* [Выбранный отрывок]
_ _ _ _ _ _ _
Сборы в Москву, к торжеству священнейшего миропомазания Их Величеств, занимавшие в это время преосвященного, видимо радовали его надеждою ещё раз видеть святую Лавру Сергиеву, под кровом которой он рос и начал своё служение Церкви и Отечеству, родину, невиденную им в продолжение тридцати лет, – поклониться гробу преподобного Сергия и могилам родителей. Прощанье преосвященного при отправлении в Москву было особенно радушно.
Первые же почти вести о высокопреосвященном митрополите из Москвы были уже смутны. С возвращением архипастыря в С.-Петербург (5 сентября), недоумение паствы его разрешилось, но не радостно. Преосвященный, радушно встреченный в древней столице, поспешил исполнить желание сердца – посетить св. Лавру Сергиеву и могилы родителей своих. Всё это сделал он бодро и благодушно. Но почти вслед за возвращением в Москву силы его стали видимо оскудевать. Провидение сохранило остатки сил преосвященного только до времени торжества всероссийского. На другой день торжества он приветствовал Их Императорские Величества от лица всего духовенства речью, излившеюся от сердца. И это был последний уже подвиг его в жизни. Каждый из последовавших затем дней приносил с собою только больший упадок сил.
_ _ _ _ _ _ _
* [Содержание данных]
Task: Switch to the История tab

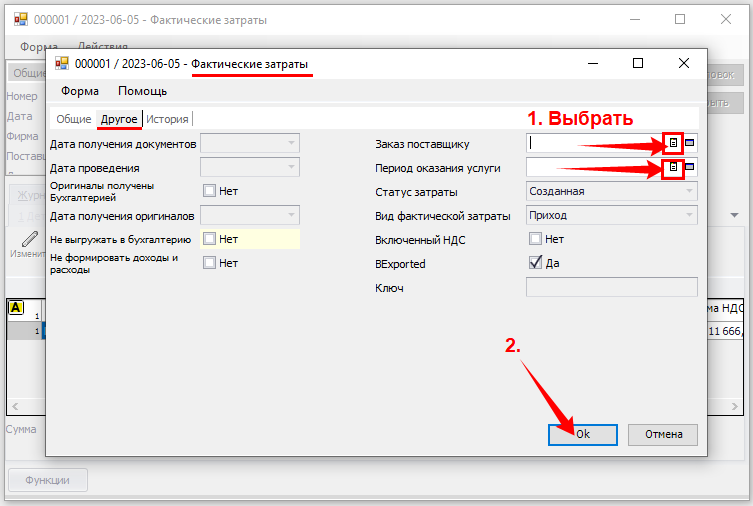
_ _ _ _ _ _ _
* [Условия заданий]
a - Выпишите из отрывка все географические названия, упомянутые в нем.
b - Перепишите фрагмент отрывка, начиная со слов "Первые же почти" и до слов "больший упадок сил." включительно, заменив "митрополите" на "архиепископе".

* [Ответы]
a - Москва, Лавра Сергиева, С.-Петербург.

b -
Первые же почти вести о высокопреосвященном архиепископе из Москвы были уже смутны. С возвращением архипастыря в С.-Петербург (5 сентября), недоумение паствы его разрешилось, но не радостно. Преосвященный, радушно встреченный в древней столице, поспешил исполнить желание сердца – посетить св. Лавру Сергиеву и могилы родителей своих. Всё это сделал он бодро и благодушно. Но почти вслед за возвращением в Москву силы его стали видимо оскудевать. Провидение сохранило остатки сил преосвященного только до времени торжества всероссийского. На другой день торжества он приветствовал Их Императорские Величества от лица всего духовенства речью, излившеюся от сердца. И это был последний уже подвиг его в жизни. Каждый из последовавших затем дней приносил с собою только больший упадок сил.